> _Excerpted text_:
══════════════════════════════
Over the past 2 years, the FCE group has developed a number of applications that can benefit from intelligent environment activity. These applications have involved three different environments:

We describe these different environments below in the context of ongoing FCE projects.

The Classroom

The Classroom 2000 project [1] is investigating the impact of ubiquitous computing technology in education. We have built a special classroom that makes it easy to capture the activities of a lecture so that students and teachers can more easily access the record of a class. A typical classroom generates a number of different streams of information: people talking and demonstrating, presentations on a whiteboard, software simulations and the like. Students can spend a lot of time frantically taking notes to capture their understanding of all of the information. Classroom 2000 is trying to enable the environment to augment the student record of activities.
══════════════════════════════
> _Task set_:
A. According to the excerpted text, what is the Classroom 2000 project investigating?
B. Using the excerpted text, explain why the Classroom 2000 project built a special classroom that makes it easy to capture lecture activities.

> _Record excerpts_:
══════════════════════════════
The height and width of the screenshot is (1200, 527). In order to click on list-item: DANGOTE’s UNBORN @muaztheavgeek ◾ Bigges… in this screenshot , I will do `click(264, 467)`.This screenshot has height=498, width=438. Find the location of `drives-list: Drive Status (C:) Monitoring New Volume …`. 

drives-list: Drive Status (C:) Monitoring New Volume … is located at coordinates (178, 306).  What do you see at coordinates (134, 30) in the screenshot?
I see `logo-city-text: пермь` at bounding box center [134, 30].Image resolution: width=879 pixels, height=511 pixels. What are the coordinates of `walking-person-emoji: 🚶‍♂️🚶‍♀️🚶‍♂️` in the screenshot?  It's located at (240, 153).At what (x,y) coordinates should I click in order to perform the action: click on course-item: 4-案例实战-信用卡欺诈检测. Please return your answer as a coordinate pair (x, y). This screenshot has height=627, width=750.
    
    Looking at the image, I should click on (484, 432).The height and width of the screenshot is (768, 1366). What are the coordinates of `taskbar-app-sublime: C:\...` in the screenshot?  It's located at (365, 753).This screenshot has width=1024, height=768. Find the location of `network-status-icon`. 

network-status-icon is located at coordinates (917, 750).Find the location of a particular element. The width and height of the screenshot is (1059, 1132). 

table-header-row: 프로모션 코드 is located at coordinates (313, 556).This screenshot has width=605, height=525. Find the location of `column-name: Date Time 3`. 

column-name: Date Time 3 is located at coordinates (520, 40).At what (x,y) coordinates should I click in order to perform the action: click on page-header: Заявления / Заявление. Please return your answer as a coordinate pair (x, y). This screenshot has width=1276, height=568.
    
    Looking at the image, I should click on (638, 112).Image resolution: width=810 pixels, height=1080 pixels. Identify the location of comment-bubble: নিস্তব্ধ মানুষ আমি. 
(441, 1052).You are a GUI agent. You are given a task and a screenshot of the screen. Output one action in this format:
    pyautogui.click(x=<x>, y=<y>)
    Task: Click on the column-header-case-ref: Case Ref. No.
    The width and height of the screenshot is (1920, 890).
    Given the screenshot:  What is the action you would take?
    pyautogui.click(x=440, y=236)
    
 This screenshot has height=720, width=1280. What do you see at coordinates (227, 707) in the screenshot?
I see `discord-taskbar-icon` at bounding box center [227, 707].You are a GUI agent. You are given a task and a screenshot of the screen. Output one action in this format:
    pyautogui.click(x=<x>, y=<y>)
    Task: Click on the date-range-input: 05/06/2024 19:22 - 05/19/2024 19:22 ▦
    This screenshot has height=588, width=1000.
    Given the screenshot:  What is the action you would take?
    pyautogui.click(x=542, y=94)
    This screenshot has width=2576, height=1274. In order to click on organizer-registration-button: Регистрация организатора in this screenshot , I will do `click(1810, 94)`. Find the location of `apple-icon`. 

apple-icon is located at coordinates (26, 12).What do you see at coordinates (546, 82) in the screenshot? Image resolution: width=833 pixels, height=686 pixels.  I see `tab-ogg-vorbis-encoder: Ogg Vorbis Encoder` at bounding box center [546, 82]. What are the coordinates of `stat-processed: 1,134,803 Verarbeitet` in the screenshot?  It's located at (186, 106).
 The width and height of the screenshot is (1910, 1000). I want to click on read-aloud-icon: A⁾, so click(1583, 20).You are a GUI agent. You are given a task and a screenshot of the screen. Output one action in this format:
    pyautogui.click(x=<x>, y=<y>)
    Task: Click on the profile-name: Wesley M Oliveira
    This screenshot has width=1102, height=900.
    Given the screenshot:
══════════════════════════════
> _Answers for the exercise_:
A. It is investigating the impact of ubiquitous computing technology in education.

B. The classroom was built so that students and teachers can more easily access the record of a class.